Stored items
■ ■ ■ ■ ■ ■ ■
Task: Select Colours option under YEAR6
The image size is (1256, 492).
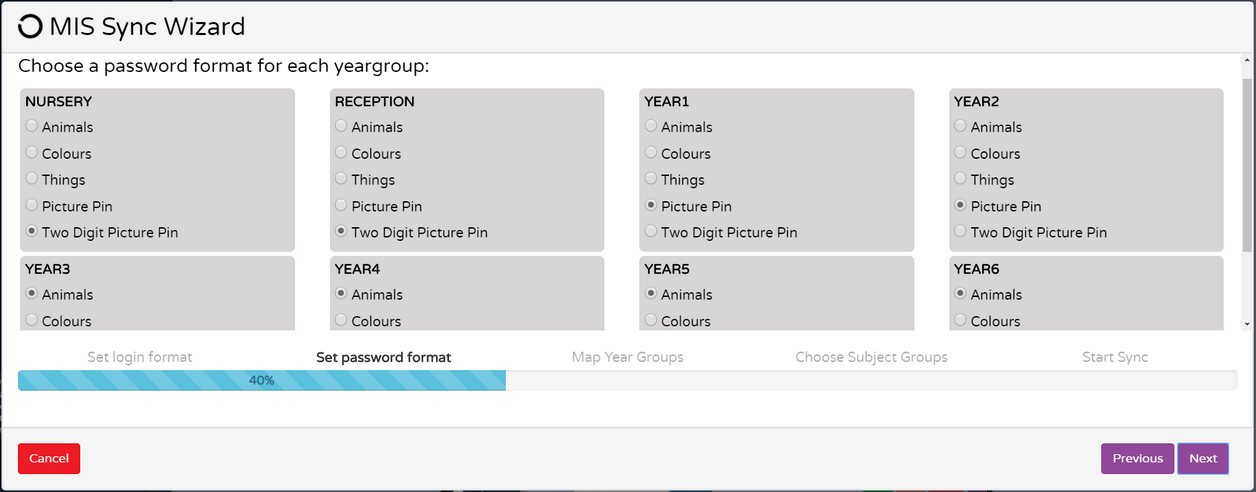Action: point(961,321)
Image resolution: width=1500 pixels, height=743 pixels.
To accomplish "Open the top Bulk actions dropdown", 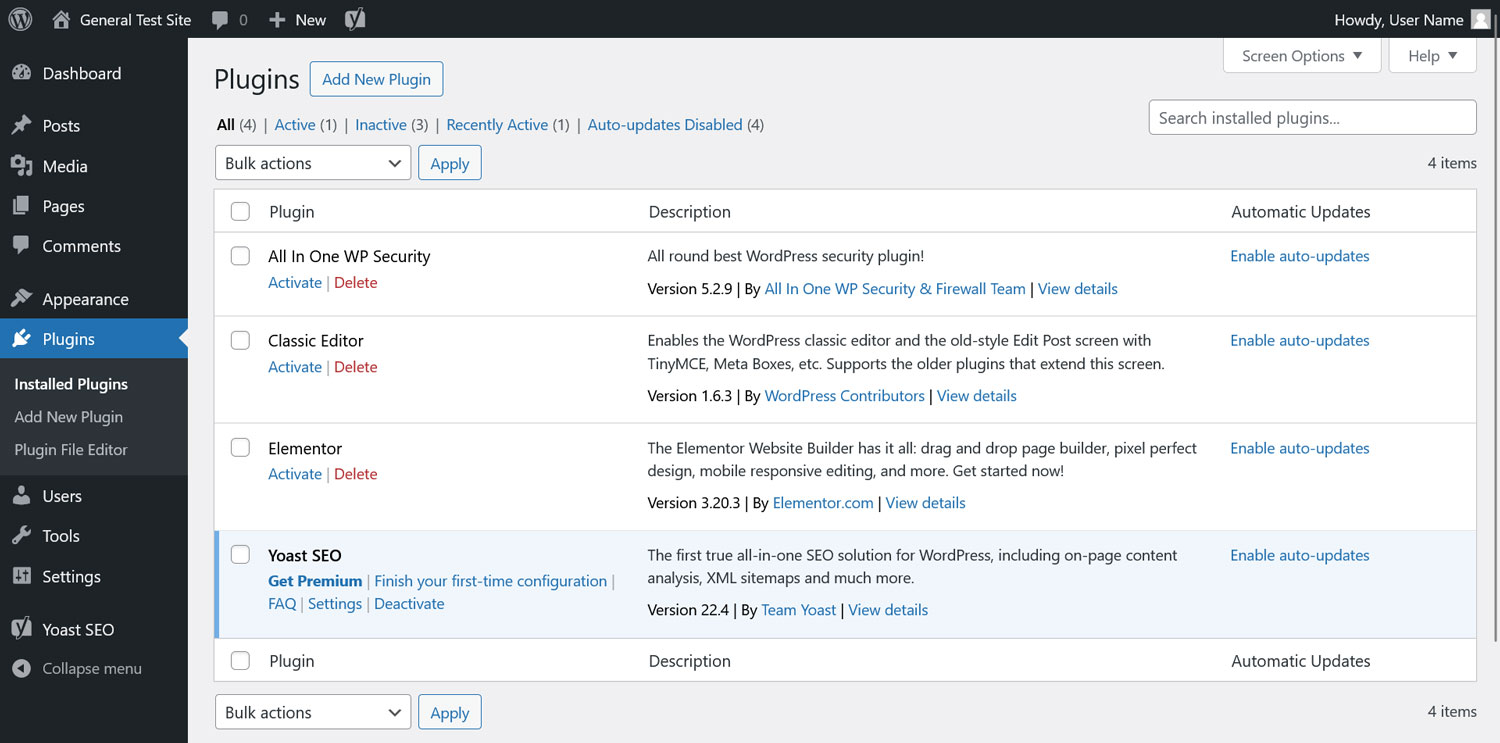I will tap(312, 163).
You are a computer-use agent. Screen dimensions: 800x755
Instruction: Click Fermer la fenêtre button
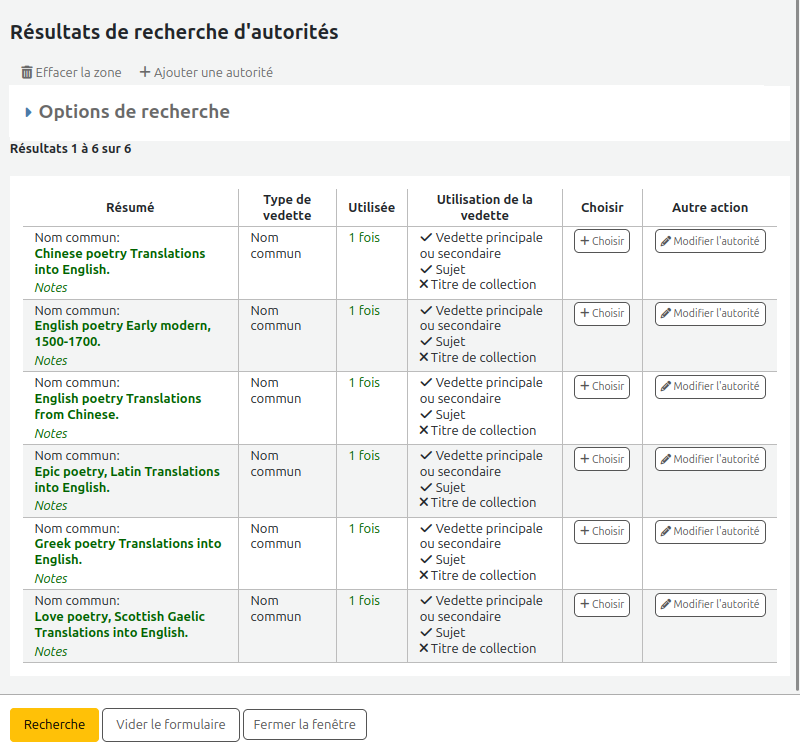[305, 725]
■ ■ ■ ■ ■ ■ ■
Your answer must be the exact lines from the one containing "You are a computer-use" through the last line of the records above, with both included and no pictures.

#### Answer to this exercise:
You are a computer-use agent. Screen dimensions: 800x755
Instruction: Click Fermer la fenêtre button
[305, 725]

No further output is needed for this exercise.